2024 Pollinator Week LogoConsidering native plants can also be part of your observance of Pollinator Week, scheduled to occur June 17-23, 2024. Pollinator Week is an annual celebration in support of pollinator health that was initiated and is managed by Pollinator Partnership. This year’s theme is, “Vision 2040: Thriving ecosystems, economies, and agriculture.” According to the event website, “This year’s event urges us to envision a future where pollinators not only survive but thrive. These essential creatures, including bees, butterflies, moths, bats, beetles, and hummingbirds, are the unsung heroes behind the food we enjoy and the beauty that surrounds us. As we reflect on the interconnectedness of our world, let’s unite in a collective effort to protect and preserve these crucial pollinators.” Further, “Pollinators provide pollination services to over 180,000 different plant species and more than 1200 crops. That means that 1 out of every three bites of food you eat is there because of pollinators. If we want to talk dollars and cents, pollinators add 217 billion dollars to the global economy, and honey bees alone are responsible for between 1.2 and 5.4 billion dollars in agricultural productivity in the United States. In addition to the food that we eat, pollinators support healthy ecosystems that clean the air, stabilize soils, protect from severe weather, and support other wildlife.” With all that pollinators do for our species and society, the least we can do is incorporate their needs into our garden and landscaping plans! “Pollinator Garden: Native Plants for Attracting Pollinators,” is a great resource developed by Extension and the Illinois-Indiana Sea Grant. Extension also offers a pollinator plant selection tool for various conditions.

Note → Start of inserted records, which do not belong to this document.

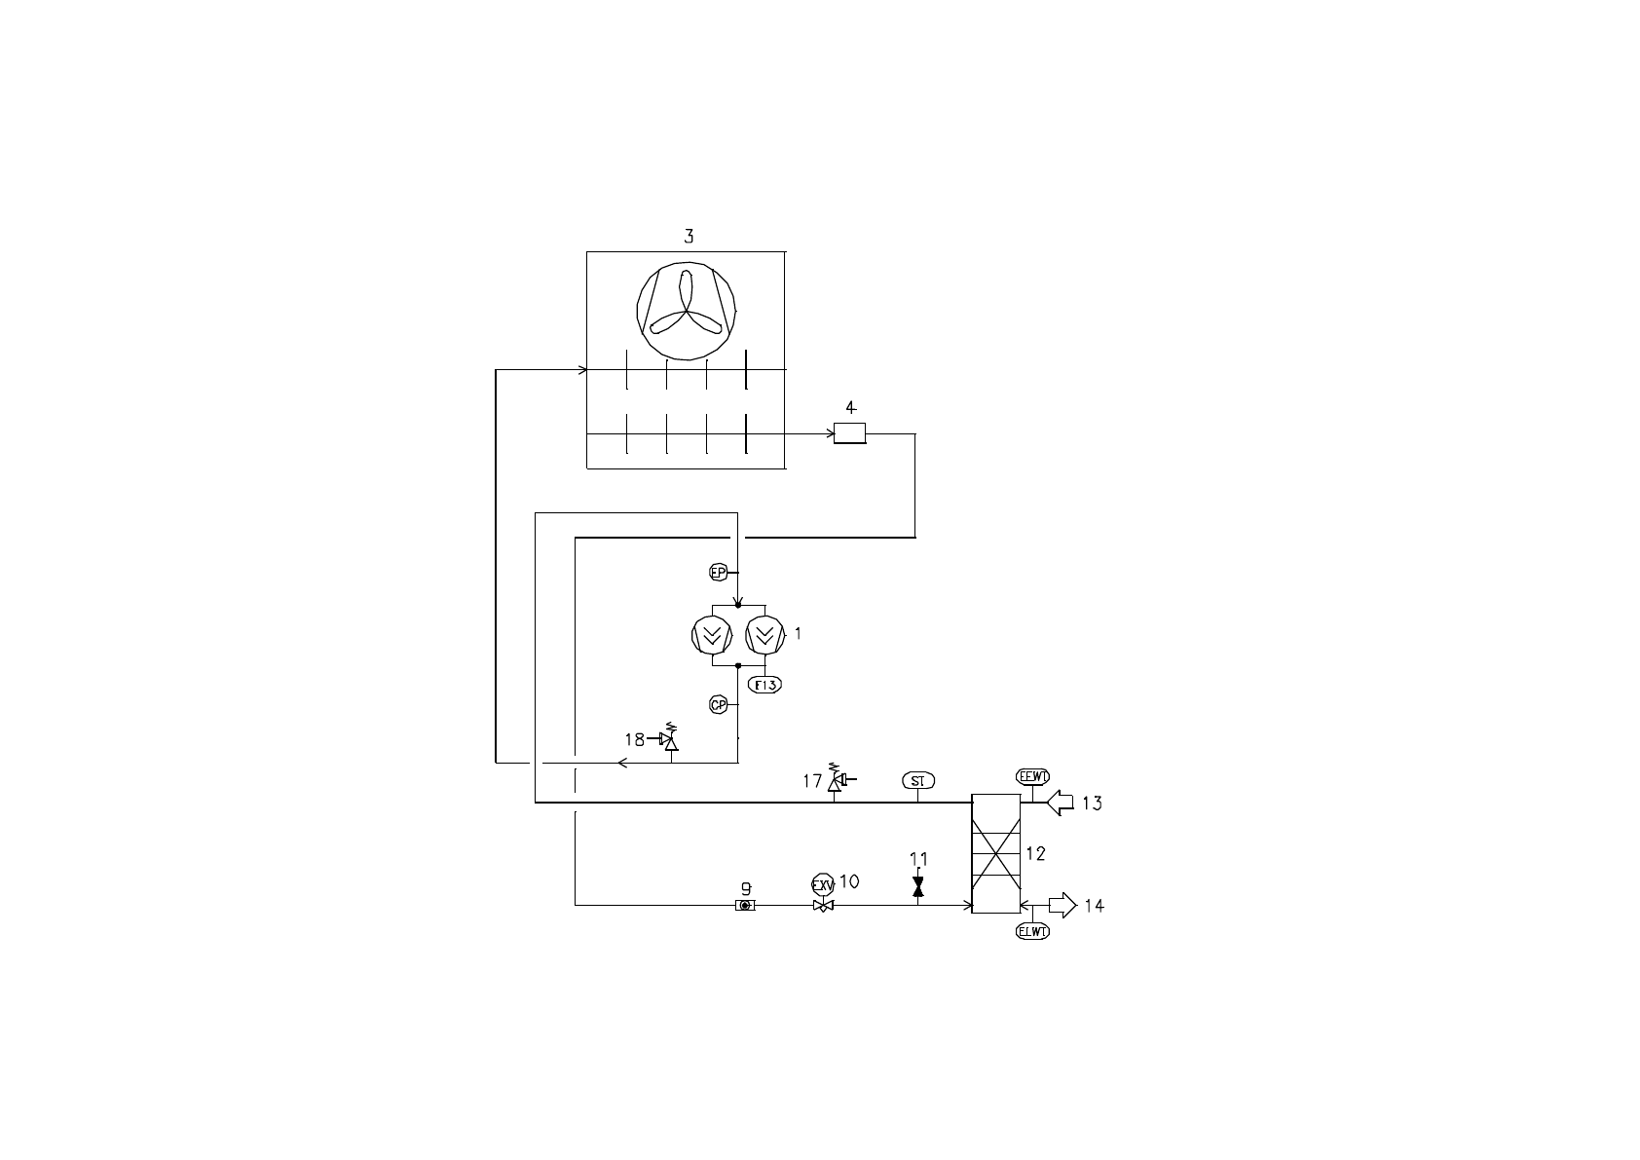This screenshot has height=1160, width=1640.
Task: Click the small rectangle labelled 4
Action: pyautogui.click(x=849, y=434)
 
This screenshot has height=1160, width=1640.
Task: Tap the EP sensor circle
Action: pyautogui.click(x=718, y=573)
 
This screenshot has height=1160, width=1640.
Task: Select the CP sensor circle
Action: pyautogui.click(x=718, y=705)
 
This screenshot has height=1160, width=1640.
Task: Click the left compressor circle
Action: pyautogui.click(x=712, y=636)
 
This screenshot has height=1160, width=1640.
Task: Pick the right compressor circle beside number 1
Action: pyautogui.click(x=764, y=636)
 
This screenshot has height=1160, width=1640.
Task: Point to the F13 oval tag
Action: pyautogui.click(x=764, y=685)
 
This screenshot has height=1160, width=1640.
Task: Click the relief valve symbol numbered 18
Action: pyautogui.click(x=669, y=741)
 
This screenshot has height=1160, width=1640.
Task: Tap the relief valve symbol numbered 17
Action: pyautogui.click(x=835, y=781)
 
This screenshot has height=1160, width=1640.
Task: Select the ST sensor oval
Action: pyautogui.click(x=917, y=781)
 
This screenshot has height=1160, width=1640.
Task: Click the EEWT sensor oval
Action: pyautogui.click(x=1032, y=776)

Other considerations for drought-resilient, pollinator-friendly landscaping

  • If you don’t already, consider home composting. Not only will you be able to manage yard and food waste on-site, but you’ll create a natural soil amendment that will reduce the need for chemical fertilizers (protecting pollinators, other wildlife, pets, and humans from exposure to potential hazards), and also improve the ability of the soil to retain moisture. Check out last month’s post on International Compost Awareness Week for more information.

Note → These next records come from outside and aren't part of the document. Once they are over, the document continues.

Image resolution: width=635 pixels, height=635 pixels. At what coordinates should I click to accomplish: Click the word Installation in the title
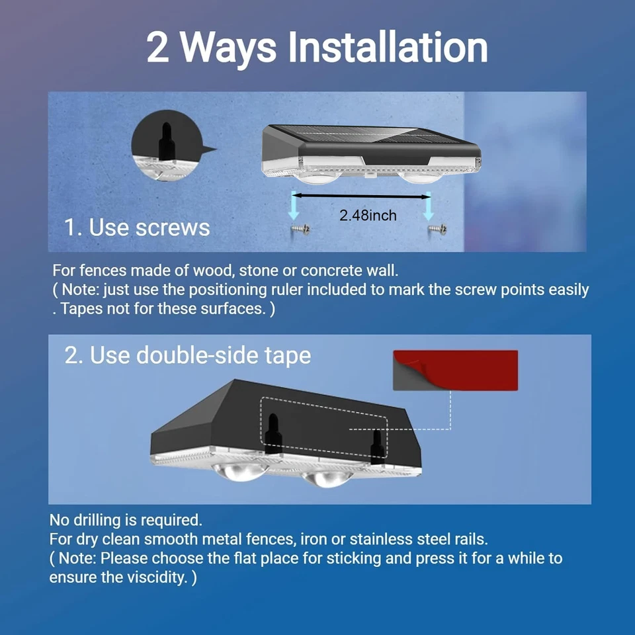coord(388,48)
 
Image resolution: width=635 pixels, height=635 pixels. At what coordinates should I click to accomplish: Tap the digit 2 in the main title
coord(157,48)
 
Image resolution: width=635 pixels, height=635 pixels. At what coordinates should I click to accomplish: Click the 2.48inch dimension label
coord(368,216)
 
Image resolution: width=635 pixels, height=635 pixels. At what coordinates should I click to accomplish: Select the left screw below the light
coord(300,230)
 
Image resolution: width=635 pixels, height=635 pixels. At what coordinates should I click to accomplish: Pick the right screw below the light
coord(437,230)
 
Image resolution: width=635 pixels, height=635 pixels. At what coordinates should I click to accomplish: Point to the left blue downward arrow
coord(294,206)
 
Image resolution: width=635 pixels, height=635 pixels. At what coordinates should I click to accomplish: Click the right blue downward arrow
coord(429,206)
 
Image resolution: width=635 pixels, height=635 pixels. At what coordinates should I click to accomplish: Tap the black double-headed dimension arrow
coord(361,196)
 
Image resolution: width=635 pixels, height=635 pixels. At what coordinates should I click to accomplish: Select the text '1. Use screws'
coord(137,227)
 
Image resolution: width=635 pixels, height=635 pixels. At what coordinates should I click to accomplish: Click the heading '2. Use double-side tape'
coord(187,356)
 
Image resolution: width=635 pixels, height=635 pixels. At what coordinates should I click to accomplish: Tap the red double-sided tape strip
coord(456,370)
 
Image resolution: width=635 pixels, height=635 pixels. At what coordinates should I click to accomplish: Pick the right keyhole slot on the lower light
coord(378,446)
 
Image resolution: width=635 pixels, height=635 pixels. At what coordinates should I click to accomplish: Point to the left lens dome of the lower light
coord(239,472)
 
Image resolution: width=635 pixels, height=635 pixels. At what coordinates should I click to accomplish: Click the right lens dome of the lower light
coord(327,479)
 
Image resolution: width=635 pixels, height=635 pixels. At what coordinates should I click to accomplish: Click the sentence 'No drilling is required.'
coord(126,520)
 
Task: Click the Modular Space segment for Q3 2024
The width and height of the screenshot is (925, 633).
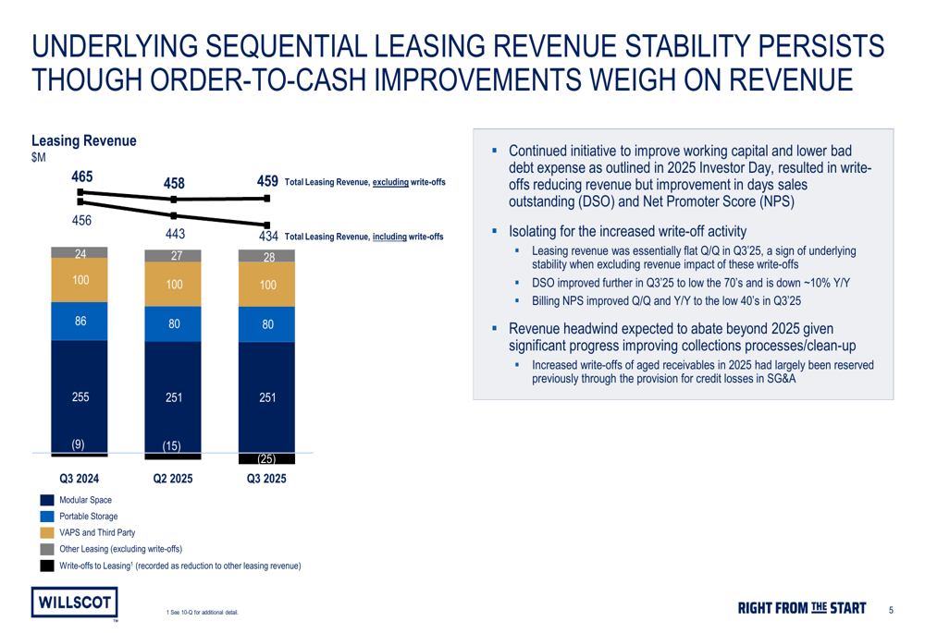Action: (x=80, y=396)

  • Consider reducing the amount of lawn in your yard, replacing it with native plants that will support native pollinators and other wildlife. Beyond adding to local resiliency to drought and other environmental challenges, this could have the added benefits of saving you time and money by reducing your need to mow or care for grass with water and fertilizer. Illinois Extension offers suggestions for groundcovers for IL landscapes.

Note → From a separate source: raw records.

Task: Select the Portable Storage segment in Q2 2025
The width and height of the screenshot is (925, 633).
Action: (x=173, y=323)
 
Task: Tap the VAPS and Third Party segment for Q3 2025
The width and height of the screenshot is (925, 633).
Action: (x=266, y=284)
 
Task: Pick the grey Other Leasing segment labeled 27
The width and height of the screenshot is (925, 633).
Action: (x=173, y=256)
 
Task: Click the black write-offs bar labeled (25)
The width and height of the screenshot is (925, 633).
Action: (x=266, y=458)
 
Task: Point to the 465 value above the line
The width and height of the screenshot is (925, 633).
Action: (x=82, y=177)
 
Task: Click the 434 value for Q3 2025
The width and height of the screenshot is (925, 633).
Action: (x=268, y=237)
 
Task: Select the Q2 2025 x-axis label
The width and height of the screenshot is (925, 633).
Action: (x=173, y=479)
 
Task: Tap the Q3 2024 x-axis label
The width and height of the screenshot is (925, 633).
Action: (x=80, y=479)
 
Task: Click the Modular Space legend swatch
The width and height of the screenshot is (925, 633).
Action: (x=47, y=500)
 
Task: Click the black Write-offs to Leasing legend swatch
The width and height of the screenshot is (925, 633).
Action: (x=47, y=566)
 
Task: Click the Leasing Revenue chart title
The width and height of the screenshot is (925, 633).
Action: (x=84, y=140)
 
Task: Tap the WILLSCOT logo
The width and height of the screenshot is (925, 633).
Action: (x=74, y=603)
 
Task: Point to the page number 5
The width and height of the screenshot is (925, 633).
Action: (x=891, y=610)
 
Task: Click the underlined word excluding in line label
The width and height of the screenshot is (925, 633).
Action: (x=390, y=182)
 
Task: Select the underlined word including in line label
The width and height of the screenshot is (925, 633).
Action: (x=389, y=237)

  • Capture rainwater. Reduce your demand for local tap water by setting up rain barrels. In damp areas of your property, consider the installation of a rain garden to naturally manage flooding and reduce associated soil erosion.
  • Use Integrated Pest Management (IPM). Minimize your need for chemical control of pests by employing IPM techniques, such as creating habitat for beneficial insects, such as ladybugs or lacewings, that will prey upon common garden pests such as aphids or mites. See this guide for some tips.
  • Consider electric alternatives to lawn equipment to reduce air pollution and GHG emissions. For areas that still require mowing or trimming, consider electric equipment to reduce emissions associated with using gasoline. This will in general be better for our shared environment and might have the added benefit of less noise to disrupt your outdoor enjoyment, as electric equipment tends to be a little quieter than gas-powered items. Keep in mind that electric items will tend to cost more than gas-powered items, so you’ll want to weigh options and consider how much you need a particular item. You might end up deciding to share tools with neighbors to avoid owning something you only occasionally use. Consumer Reports offers some advice and five reasons why battery-powered tools may be the right choice for you. (Note that these links are provided for informational purposes only and should not be construed as endorsements by ISTC or the University of Illinois).